Крестьянский бунт против коллективизации был наиболее серьезным эпизодом народного сопротивления в советской России со времен Гражданской войны. В 1930 г. более 2 млн. крестьян приняли участие в 13 754 массовых выступлениях. В 1929 и 1930 гг. ОГПУ зафиксировало 22 887 «актов террора», направленных против местных партработников и крестьян-активистов, в том числе более 1 100 убийств{1171}
. Крестьянское сопротивление играло важную, хотя часто непредвиденную роль в сложном и противоречивом развитии коллективизации, то заставляя государство отступить, то приводя к новому витку репрессий. При этом оно лежало в основе атмосферы гражданской войны сталинской революции. Одной из причин провала крестьянского бунта стала недостаточная сила культуры сопротивления. Опора на общину локальный характер восстаний, отсутствие организованных структур сопротивления, отсутствие внешней поддержки обусловили архаичный характер крестьянской «политики», малую распространенность активных форм протеста и легкость, с какой государство смогло установить контроль над деревней.В итоге крестьяне-бунтовщики не смогли оказать достаточного противодействия могущественному полицейскому аппарату, и, как и многие другие крестьянские бунты, восстание против коллективизации было обречено на провал. Этому способствовал размах репрессий со стороны государства. Миллионы крестьян в годы коллективизации были арестованы, заключены в тюрьму, депортированы или расстреляны. Власти уничтожили старые институты управления в деревне, устранили традиционные элиты. К репрессиям добавились тяжелые условия дефицитной экономики. Сначала у крестьян отняли зерно, а затем миллионы их погибли из-за вызванного этим голода. Истощенные голодом и подавленные репрессиями, крестьяне больше не могли оказывать активное сопротивление.
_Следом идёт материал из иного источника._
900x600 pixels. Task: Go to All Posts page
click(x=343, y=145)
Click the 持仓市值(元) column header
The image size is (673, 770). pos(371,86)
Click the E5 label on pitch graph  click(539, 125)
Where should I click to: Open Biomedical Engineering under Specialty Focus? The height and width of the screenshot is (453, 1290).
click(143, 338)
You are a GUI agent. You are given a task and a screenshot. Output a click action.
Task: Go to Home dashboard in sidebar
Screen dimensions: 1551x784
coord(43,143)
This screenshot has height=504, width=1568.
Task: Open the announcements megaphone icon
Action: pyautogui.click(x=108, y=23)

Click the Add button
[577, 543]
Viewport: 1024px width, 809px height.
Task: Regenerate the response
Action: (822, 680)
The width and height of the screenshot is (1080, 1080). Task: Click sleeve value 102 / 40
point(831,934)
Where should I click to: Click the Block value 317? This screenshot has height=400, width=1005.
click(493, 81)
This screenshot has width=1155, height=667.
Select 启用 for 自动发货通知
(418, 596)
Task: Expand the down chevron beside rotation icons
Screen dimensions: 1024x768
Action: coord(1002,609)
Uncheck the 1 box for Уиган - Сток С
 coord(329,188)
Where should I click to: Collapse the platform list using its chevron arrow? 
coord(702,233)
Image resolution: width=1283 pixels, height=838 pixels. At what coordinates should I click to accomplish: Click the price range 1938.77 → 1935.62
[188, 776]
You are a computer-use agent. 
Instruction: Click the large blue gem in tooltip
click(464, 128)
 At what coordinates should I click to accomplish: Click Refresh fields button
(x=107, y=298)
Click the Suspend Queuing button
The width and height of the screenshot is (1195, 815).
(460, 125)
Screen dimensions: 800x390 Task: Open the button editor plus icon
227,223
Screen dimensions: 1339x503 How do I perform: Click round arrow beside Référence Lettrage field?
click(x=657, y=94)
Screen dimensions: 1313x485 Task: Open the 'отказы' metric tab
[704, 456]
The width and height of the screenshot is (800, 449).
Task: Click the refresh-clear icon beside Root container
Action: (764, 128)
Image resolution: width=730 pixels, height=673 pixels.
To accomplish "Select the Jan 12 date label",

Однако репрессии не положили конец сопротивлению как таковому и в долгосрочной перспективе были отнюдь не единственным механизмом контроля. Столкнувшись с суровой реальностью, государство стало отказываться от революционно-миссионерской деятельности в деревне и перешло к более прагматичным и циничным методам воздействия на крестьян — контролю над жизненно важными ресурсами, прежде всего над зерном. Поставленная цель — устранить противоречия между городом и деревней — отошла на второй план, после того как возобладали интересы государства и рассыпались в пыль последние идеалы 1917 г. Оплотом крестьянина оставались его домашнее хозяйство, скот, амбар, склад и вся личная собственность, необходимая для работы и жизни. Личное подсобное хозяйство и ограниченный колхозный рынок существовали параллельно с обобществленным хозяйством, обеспечивая минимальные потребительские нужды колхозников. Крестьяне стали частью системы, и в последующие годы государство постепенно распространило те немногие выгоды, которые могло гарантировать городу и на деревню. Советское сельское хозяйство стало смешанным: в нем начали сосуществовать личное и коллективное хозяйства. Все они находились под контролем государства, но обеспечивали выгоду и их владельцам.
В долгосрочной перспективе социальные последствия коллективизации и урбанизации оказались столь же действенными, сколь и жестокие репрессии. Постоянная миграция в города мужчин и молодежи привела к формированию семей, среди членов которых были как крестьяне, так и жители города, и к укреплению связей между городом и деревней — более сильному, чем когда-либо. Деревня все больше советизировалась благодаря образованию, прохождению крестьянами военной службы, налаживанию транспортной инфраструктуры и связи. По крайней мере, можно говорить о некотором сглаживании различий между городом и селом.
В итоге сталинский режим и система коллективных хозяйств одержали победу но их триумф не означал конца крестьянской культуры как народной культуры сопротивления. Крестьянство продолжало оказывать пассивное сопротивление и использовать другое оружие слабых и в условиях социалистической системы сельского хозяйства, ставшей ахиллесовой пятой советской экономики и постоянным напоминанием об иронии, которой оказалась отмечена «пролетарская революция» в крестьянской России. Как и община, колхоз оказался преградой для перемен; с одной стороны, он служил средством выживания крестьян, с другой — государственным механизмом контроля. Со временем он превратился в идеальный институт минимизации риска, какой всегда искали крестьяне. Социально-экономическое выравнивание, обеспечение необходимых средств к существованию и некоторая степень культурной независимости, демографической изоляции и феминизации деревни поддерживали и даже усиливали определенные аспекты крестьянской культуры и традиций{1172}
. Постоянная нестабильность крестьянской жизни, ставшая уже традиционной, привязала крестьян к колхозу.